In order to begin the healing process rest for two weeks, and ice the area 20 minutes on and off. After the first week, get a deep-tissue massage to help relieve tightness, or do self-massage by sitting on a tennis ball. When the pain lessens, stretch the muscle regularly. If this doesn’t help, a strain may have occurred, which will require more rest and physical therapy.

 If you feel A stabbing near your leg crease while running and it hurts if you lie down and pull your knee to your chest it may be a hip flexor strain.

The hip flexors lift your thigh when you run. A tear in the muscle (strain) or an inflamed tendon (tendinitis) is often from an abrupt increase in mileage or speed.

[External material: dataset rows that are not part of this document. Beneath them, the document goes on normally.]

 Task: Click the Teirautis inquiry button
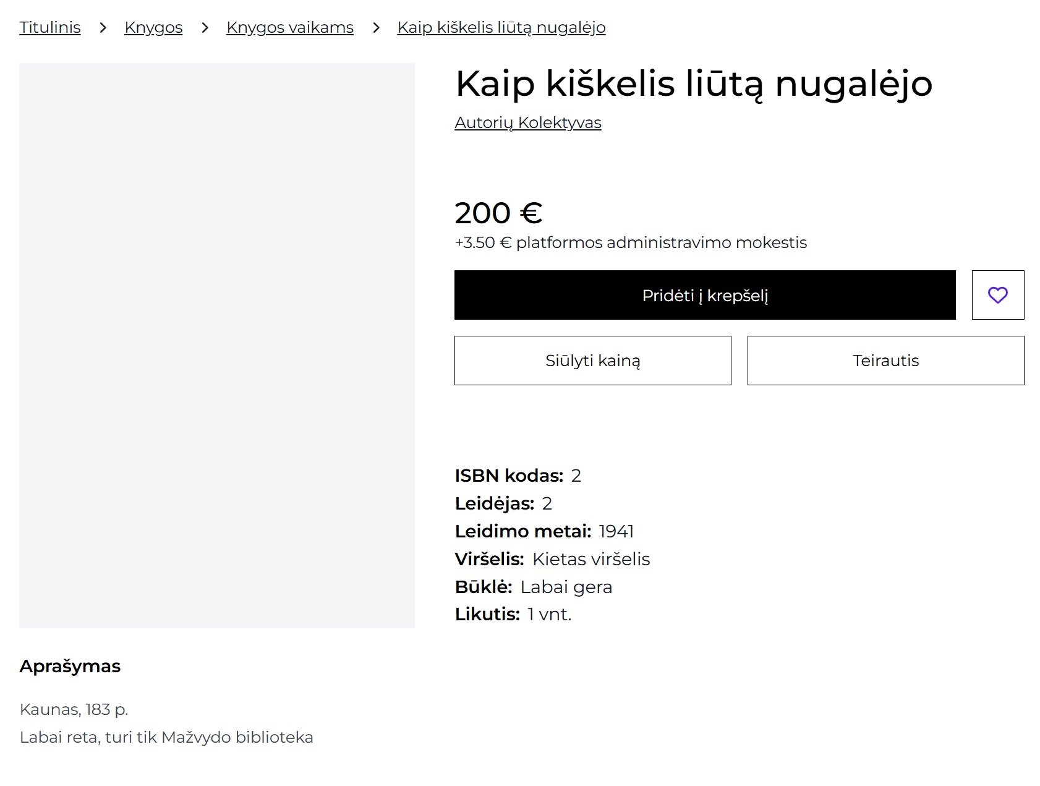885,361
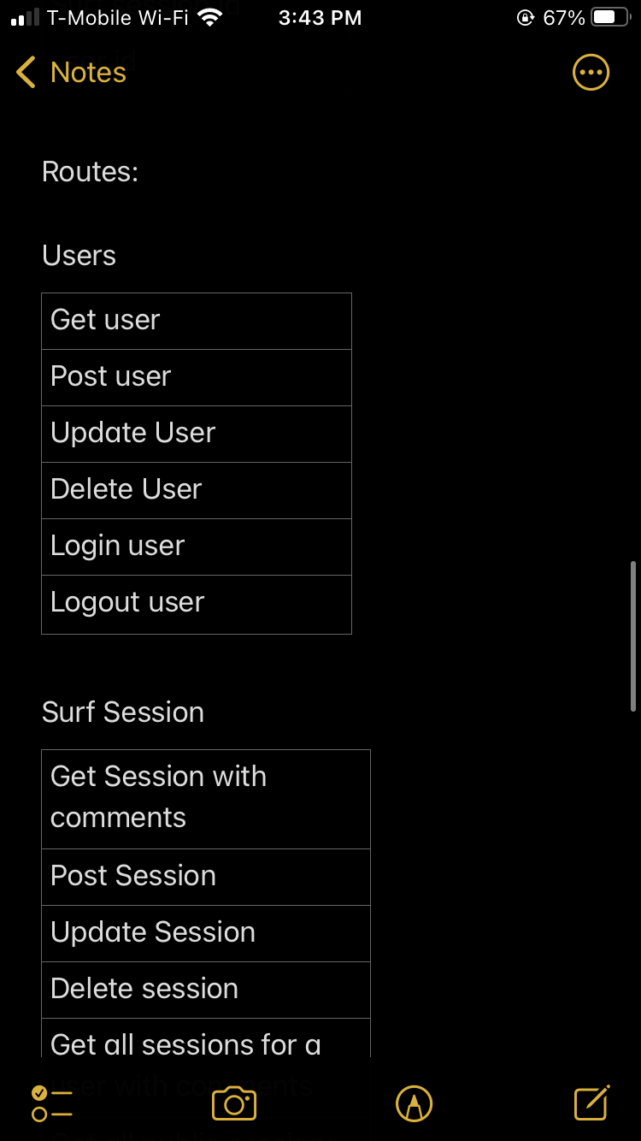
Task: Select 'Get Session with comments' cell
Action: click(x=206, y=799)
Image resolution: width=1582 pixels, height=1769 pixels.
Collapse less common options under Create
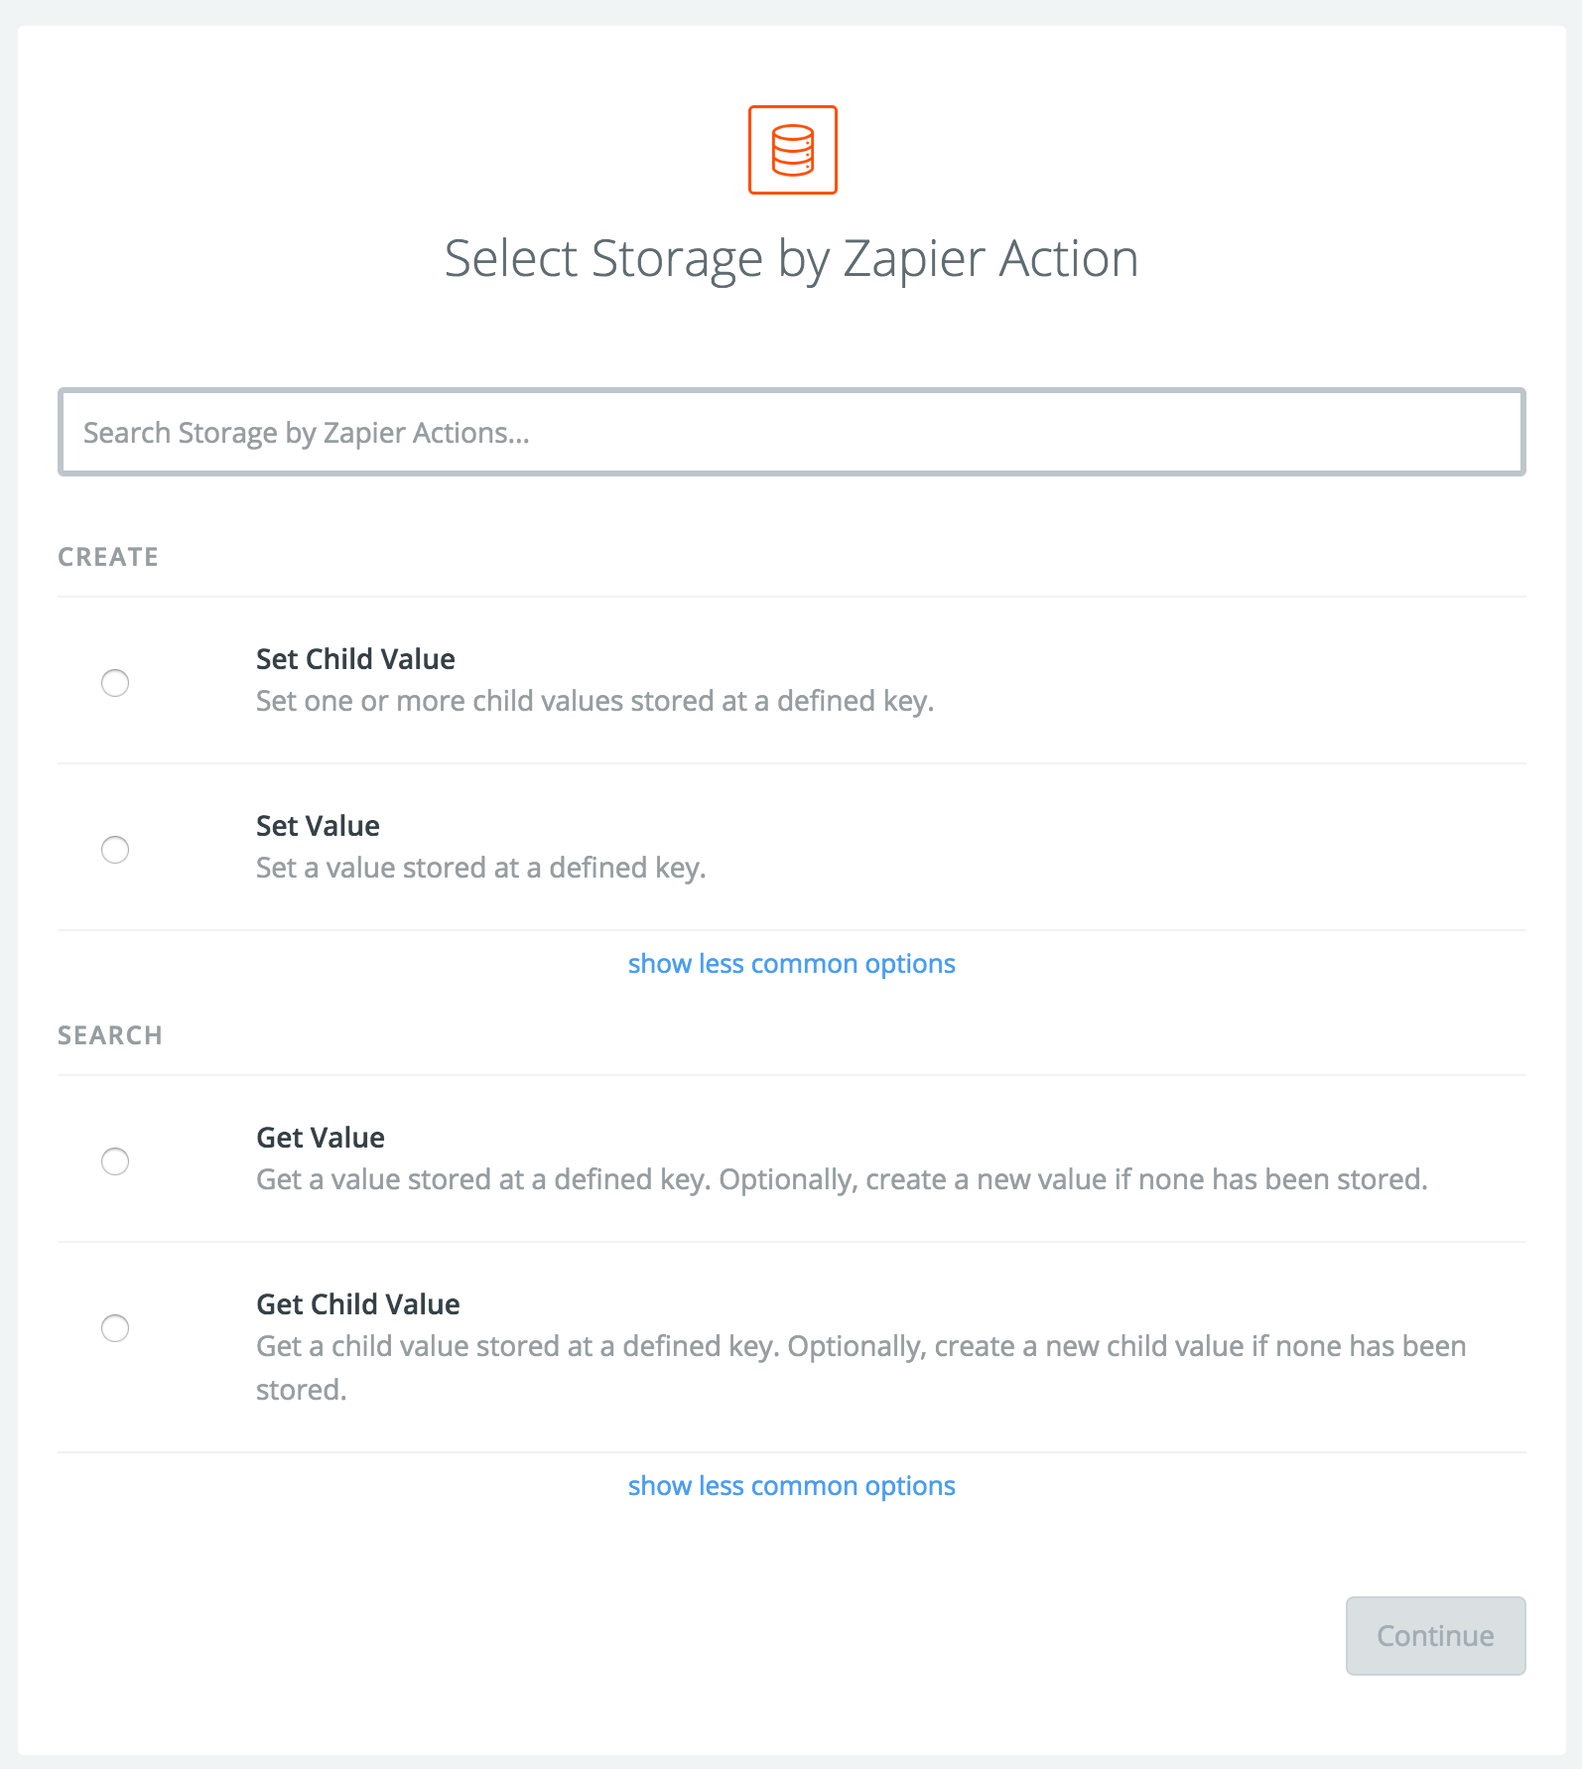point(791,964)
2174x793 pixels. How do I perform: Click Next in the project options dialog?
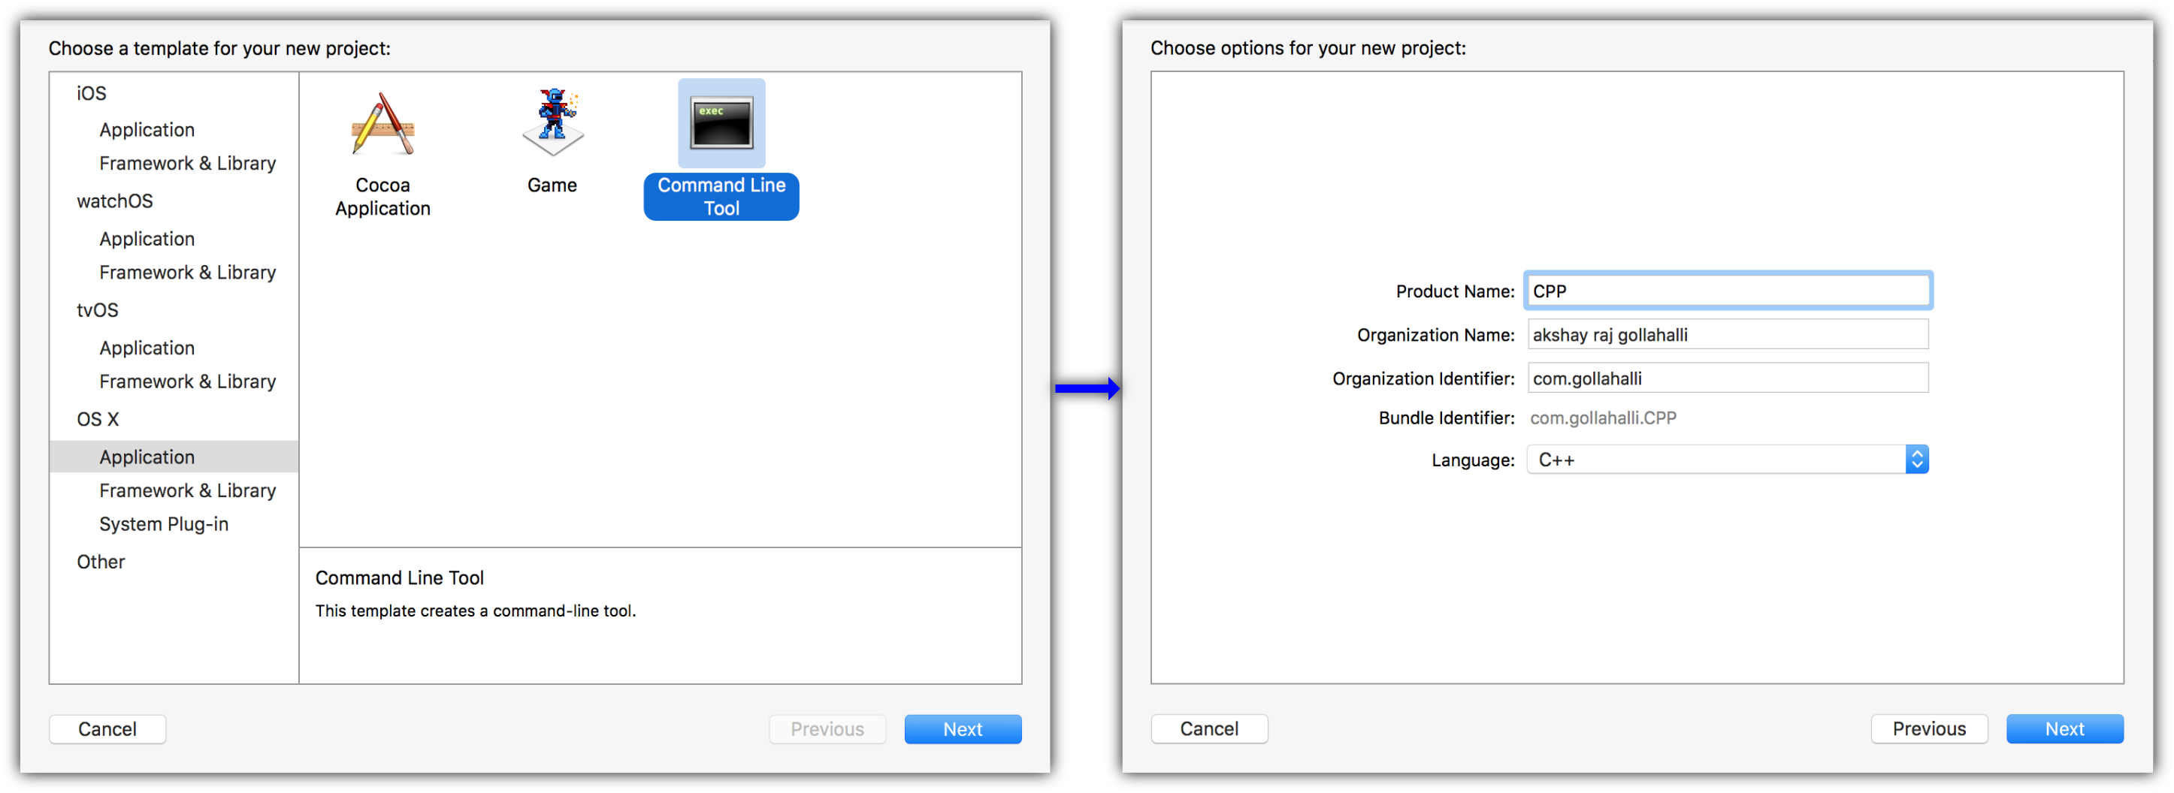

To begin healing rest and ice at the first sign of pain for a week. When symptoms are gone, stretch the hip flexors and gradually rebuild your mileage. Or you can try this to  Unlock Your Hip Flexor

if you feel a pain in the front of your hip that travels to your groin, back or leg it may be a stress fracture.

A fracture occurs when the bone can’t handle the forces placed on it or if it’s weak from lack of calcium or poor bone density.

To begin healing you will need three months of rest and physical therapy. Pool running and swimming are the best cross-training options.

If you feel an achy, burning sensation on the side of your hip during or after a run it may be bursitis.

This occurs when the liquid-filled sac (bursa) that separates your hip bone from the iliotibial band is inflamed. It’s confused with ITB syndrome, but ITB’s main symptom is knee pain.

To begin the healing you will need to ice and strengthen the gluteus medius and hip abductors.

Pierre Says: Change nothing and nothing changes.

Please see comments below if you would like to add your thoughts or ask a question.

RESOURCES

5 Common Hip Injuries You Can fix

Runner’s Guide to the Psoas

Groin Pain, Starting After a Run

The Complete Guide to Groin Strains

 

 

 

 

 

 

 

 

 

 

 

 

 

 

 

 

Pierre Schexneider

2 Comments

  1. I have always been in to yoga and stretching exercises as a way to keep my bones young and flexible. I did not even know about unlocking my hip flexor but I can feel the difference in how I walk after consistent yoga and stretching. If you do that it can help prevent some of the injuries that comes from constant running or other athletic activities.

    • Yes Max, anything you can do to release the stress on your muscles the better you will feel. One of the main myths about healing an injury or strain is bed rest, this is a good start but only for a day or two after that you need to get moving, stretching, yoga, walking or what ever it is that you are comfortable with.